Lei si fermò e lo abbracciò. Si tenne stretta a lui fino a che cominciò a sentire il calore del suo corpo.

- Sto bene così. - Gli disse.

- Non hai freddo ora.

- Sto bene con te, Romo.

- Romoaldo, dillo tutto il mio nome, tu lo rendi bello.

- No, è più bello Romo.

- Ma tu dillo comunque. Tu rendi piacevole ogni cosa. Il suono della tua voce tramuta ogni sillaba in un canto.

- Tu mi vedi così - lo interruppe - Mi vuoi bene e allora mi idealizzi.

- Non so se sia vero quello che dici. Ma se il cuor mio sente la dolcezza quando le tue labbra proferiscono parola, allora m'inganna, ove non fosse vero. Oh ingannami ancora cuore mio villano, come la luna inganna gli occhi miei vestendoti ora, davanti a me, della seta che colora il cielo, e la luce sua senza calore scaldi il mio pensiero come solo l’amore sa scaldare. Qual poca cosa sono se solo l’inganno sa parlarmi di te, amore mio.

- Sono io il tuo amore allora? - Chiese lei baciandolo con leggero tocco di labbra sulle sue.

- Dimmelo tu, se il mio cuore m'inganna allora parli il tuo che sa trovare le parole e suggerirle al mio.

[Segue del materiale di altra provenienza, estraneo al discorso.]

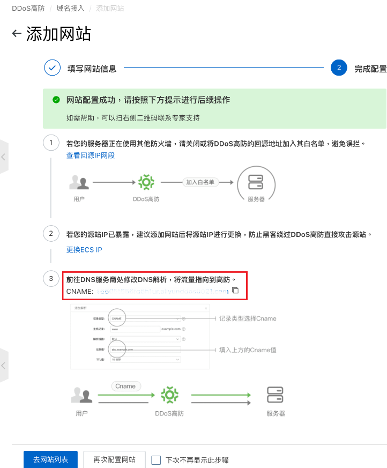Open the 更换ECS IP link
This screenshot has width=387, height=468.
(x=84, y=250)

- Allora l’amore tuo è un inganno, un artificio del tuo cuore? - chiese scherzando.

La carezzò in viso. Sospirò appena e disse:

- Oh, non essere severa col mio cuore. Se egli sbaglia quando ti vedo, la colpa è mia che gli occhi non chiudo al tuo splendore, e lui, attonito, non sa qual sia realtà o incanto.

Sorrise, sicuramente compiaciuta, stordita dalle parole che parevano dettate dall'istinto, nell’attimo esatto in cui venivano proferite. Mara aveva capelli castani e occhi di identico colore. La pelle aveva un lieve colorito bruno, il naso e la bocca, gentili. Era nel complesso di bell’aspetto ed era dotata di una particolare grazia nei gesti e nella parola.

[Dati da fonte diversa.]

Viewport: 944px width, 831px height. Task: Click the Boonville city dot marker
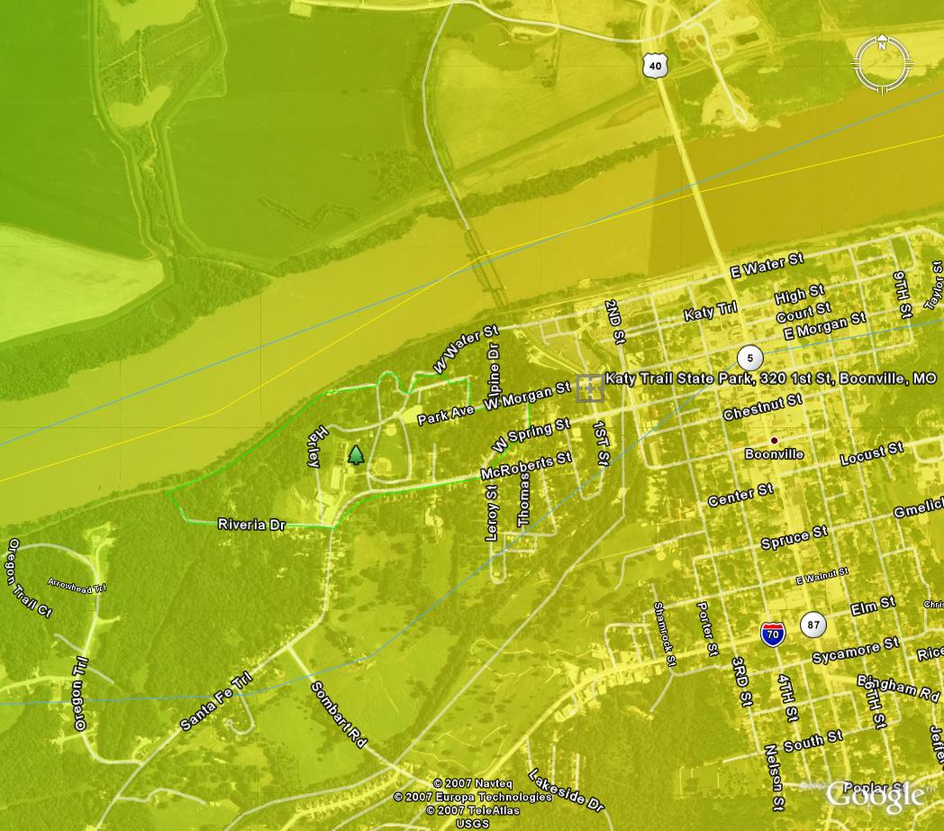774,441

Quella notte a lei parve ferma, immobile, in attesa del palpito d’ali su cui ogni pensiero di soffice suono all’anima parla.

- Hai freddo? - Ruppe il silenzio Romoaldo.

- Sì, ancora.

Mentre si abbracciavano si accese la luce di una finestra della casa di Mara. Insomma era ora di rientrare. I due si diedero ancora un bacio, un ultimo bacio gentile, che divenne pian piano, tra loro, una dolce passione, che sa rendere tenera e piena una fredda sera d’autunno.

- Ciao Leonetta, allora. - Sorrise.

- Ciao … Romoaldo. - E gli strinse un’ultima volta la mano per salutarlo e andò a casa.